Tal como foi preciso esperar até 2020 para ver aprovar uma lei contra uma tortura selvagem e destinada apenas a uma cor de pele, também foi preciso esperar até às presidenciais de 2020 para que um homem negro, o revendo Raphael Warnock, que prega na igreja onde o fazia Luther King , fosse pela primeira vez eleito para o Senado pelo Estado da Geórgia. Jon Ossoff, eleito nesse mesmo dia, também pelo estado da Geórgia, é o primeiro judeu desde o século XIX a ser eleito no Sul.
Desde a fundação dos Estados Unidos, o vice-Presidente só foi obrigado a usar o seu voto de desempate 268 vezes. Num artigo de opinião escrito para o jornal “San Francisco Chronicle”, Harris assumiu não ter medo desse poder constitucional, mas defendeu que se procurem consensos. E dá como exemplo o dia que se assinala esta segunda-feira: o de Martin Luther King Jr., feriado federal.

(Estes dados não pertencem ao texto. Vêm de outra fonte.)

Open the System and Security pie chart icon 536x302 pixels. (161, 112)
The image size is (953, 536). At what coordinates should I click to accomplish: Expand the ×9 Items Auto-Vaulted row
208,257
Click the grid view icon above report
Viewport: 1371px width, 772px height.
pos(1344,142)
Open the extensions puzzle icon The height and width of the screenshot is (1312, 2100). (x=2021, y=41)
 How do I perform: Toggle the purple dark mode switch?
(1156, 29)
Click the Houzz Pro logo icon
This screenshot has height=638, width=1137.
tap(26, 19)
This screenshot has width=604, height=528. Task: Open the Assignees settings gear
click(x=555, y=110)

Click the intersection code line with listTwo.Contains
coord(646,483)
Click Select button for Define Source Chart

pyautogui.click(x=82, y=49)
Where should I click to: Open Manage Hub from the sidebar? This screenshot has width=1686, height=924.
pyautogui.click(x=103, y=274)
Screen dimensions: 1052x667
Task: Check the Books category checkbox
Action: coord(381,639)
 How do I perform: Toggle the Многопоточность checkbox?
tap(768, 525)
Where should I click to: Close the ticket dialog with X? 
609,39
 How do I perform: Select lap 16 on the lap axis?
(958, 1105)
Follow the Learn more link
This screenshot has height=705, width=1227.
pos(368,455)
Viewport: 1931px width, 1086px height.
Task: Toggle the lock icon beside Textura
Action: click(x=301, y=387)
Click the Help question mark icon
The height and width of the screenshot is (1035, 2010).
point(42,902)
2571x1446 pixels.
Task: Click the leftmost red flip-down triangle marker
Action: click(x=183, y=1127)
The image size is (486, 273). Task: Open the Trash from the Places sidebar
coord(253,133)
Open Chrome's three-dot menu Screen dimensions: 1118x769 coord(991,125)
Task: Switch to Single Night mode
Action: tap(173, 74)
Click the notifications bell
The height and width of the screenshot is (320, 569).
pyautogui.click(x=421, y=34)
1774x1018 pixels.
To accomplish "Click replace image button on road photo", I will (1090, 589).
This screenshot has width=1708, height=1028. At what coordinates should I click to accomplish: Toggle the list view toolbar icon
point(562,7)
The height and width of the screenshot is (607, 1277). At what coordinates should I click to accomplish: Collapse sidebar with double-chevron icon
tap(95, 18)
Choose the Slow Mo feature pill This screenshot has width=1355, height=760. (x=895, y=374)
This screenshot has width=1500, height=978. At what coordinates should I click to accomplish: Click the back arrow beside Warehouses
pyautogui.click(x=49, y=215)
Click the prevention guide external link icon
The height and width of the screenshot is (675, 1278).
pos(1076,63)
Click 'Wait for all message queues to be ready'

“Apenas um ano antes de eu ter começado a estagiar no Senado, o dia de Martin Luther King Jr. tornou-se feriado federal. A passagem deste projeto pelo Congresso não foi óbvia ou rápida, de todo. O debate foi tenso, houve até uma boa dose de arrogância. Mas no fim a Câmara dos Representantes, liderada pelos democratas, aprovou o projeto, e o Senado, controlado pelos republicanos, fez o mesmo. Foi um Presidente republicano que assinou esse projeto, tornando-o lei”. Esse presidente foi Ronald Reagan, corria o ano de 1983. O feriado entrou em vigor três anos depois, a nível nacional.
Não é possível avaliar se que Harris vai mesmo ser esta espécie de força para a mudança completa das mentalidades nos Estados Unidos. Tudo o que antecede neste texto mostra que esse processo é moroso, mas as reações à sua eleição são extremamente positivas dos dois lados do espectro político.
Ilhan Omar, representante pelo Minnesota e oriunda da Somália, foi uma das mulheres que assinaram ensaios no jornal “USA Today” sobre a importância deste momento. “A representação é uma arma poderosa. As mulheres, especialmente as mulheres de cor, esperaram gerações para por fim poderem imaginar-se no mais alto escalão do Governo. Harris não é apenas a primeira mulher a ascender ao segundo cargo mais importante na política do nosso país. É também filha de imigrantes e a sua história reflete a experiência de milhões de americanos. As meninas podem finalmente ver-se refletidas no seu Governo.”
Como escreveu Monica Hesse em “The Washington Post”, Harris leva o que ninguém antes levou para este cargo: ser mulher e terem-lhe sido ditas coisas, desde pequena, estranhas para um homem. “Antes de saíres da mercearia mete as chaves do carro entre os dedos e se alguém te atacar aponta para a cara”, escreve Hesse, relembrando as dezenas de vezes que os seus pais e os de todas as amigas lhe deram este violento conselho.